Dihydroxymalonic acid is an organic compound with formula C_{3}H_{4}O_{6} or HO-(C=O)-C(OH)_{2}-(C=O)-OH, found in some plants such as alfalfa and in beet molasses.

The compound is also called dihydroxymesoxalic acid and dihydroxypropanedioic acid. It can be viewed as a hydrate derivative of mesoxalic acid, and is often called mesoxalic acid monohydrate and similar names.
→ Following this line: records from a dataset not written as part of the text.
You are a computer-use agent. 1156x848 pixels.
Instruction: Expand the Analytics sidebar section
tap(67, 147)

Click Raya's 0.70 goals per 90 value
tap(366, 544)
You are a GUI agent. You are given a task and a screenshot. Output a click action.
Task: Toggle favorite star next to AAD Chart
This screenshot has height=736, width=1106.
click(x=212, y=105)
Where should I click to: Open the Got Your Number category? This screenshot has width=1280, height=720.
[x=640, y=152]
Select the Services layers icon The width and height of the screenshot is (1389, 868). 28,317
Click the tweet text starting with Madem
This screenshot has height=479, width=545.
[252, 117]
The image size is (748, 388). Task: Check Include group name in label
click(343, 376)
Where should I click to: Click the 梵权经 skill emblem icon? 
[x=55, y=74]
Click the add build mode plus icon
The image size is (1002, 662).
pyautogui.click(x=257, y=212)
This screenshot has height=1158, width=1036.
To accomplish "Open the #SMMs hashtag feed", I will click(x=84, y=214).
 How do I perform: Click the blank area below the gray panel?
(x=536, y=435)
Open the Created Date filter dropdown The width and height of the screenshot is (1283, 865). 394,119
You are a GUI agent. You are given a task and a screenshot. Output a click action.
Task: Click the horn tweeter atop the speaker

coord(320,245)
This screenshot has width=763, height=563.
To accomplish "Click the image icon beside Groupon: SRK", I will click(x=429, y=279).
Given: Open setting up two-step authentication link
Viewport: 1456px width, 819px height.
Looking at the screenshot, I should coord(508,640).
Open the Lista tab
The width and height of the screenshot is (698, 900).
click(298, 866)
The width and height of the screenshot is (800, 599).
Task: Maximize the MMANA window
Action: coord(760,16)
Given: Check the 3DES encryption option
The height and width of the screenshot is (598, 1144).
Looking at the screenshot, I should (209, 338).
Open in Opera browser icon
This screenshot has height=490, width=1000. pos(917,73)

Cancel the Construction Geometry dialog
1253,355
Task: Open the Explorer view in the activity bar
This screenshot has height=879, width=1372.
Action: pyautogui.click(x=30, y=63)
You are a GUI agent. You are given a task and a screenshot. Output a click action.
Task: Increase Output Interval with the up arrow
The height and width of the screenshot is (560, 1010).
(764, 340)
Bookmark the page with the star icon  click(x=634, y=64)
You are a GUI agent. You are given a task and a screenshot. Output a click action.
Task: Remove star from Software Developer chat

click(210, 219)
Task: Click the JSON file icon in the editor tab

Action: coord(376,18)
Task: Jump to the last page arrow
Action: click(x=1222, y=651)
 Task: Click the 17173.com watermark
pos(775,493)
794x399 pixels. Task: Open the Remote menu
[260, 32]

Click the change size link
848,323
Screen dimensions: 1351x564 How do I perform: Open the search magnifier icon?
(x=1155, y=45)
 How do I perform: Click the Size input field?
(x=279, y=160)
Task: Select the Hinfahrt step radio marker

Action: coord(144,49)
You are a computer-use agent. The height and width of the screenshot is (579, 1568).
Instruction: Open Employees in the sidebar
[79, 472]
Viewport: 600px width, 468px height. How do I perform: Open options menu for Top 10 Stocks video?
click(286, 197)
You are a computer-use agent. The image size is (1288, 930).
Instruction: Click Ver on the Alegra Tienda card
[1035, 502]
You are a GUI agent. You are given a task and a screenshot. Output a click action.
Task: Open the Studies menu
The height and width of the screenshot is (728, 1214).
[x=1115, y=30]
This compound is unusual in containing stable geminal hydroxy groups.

Dihydroxymalonic acid is a water-soluble white solid. It crystallizes in deliquescent prisms that melt between 113 °C and 121 °C without loss of water. It has been used in medical research as a hypoglycemic agent and was patented in the United States in 1997 as a fast-acting antidote to cyanide poisoning.

==Synthesis==
Dihydroxymalonic acid can be obtained synthetically by hydrolysis of alloxan with baryta water, by warming caffuric acid with lead acetate solution, by electrolysis of tartaric acid in alkaline solution, or from glycerin diacetate and concentrated nitric acid in the cold. The product can be obtained also by oxidation of tartronic acid
 or glycerol.

==Reactions==
Like typical hydrated ketonic acids, it is reduced in aqueous solution by sodium amalgam to tartronic acid, and also combines with phenylhydrazine and hydroxylamine. It reduces ammoniacal silver solutions. When heated with urea to 100 °C, it forms allantoin. By continued boiling of its aqueous solution it is decomposed into carbon dioxide and glyoxylic acid.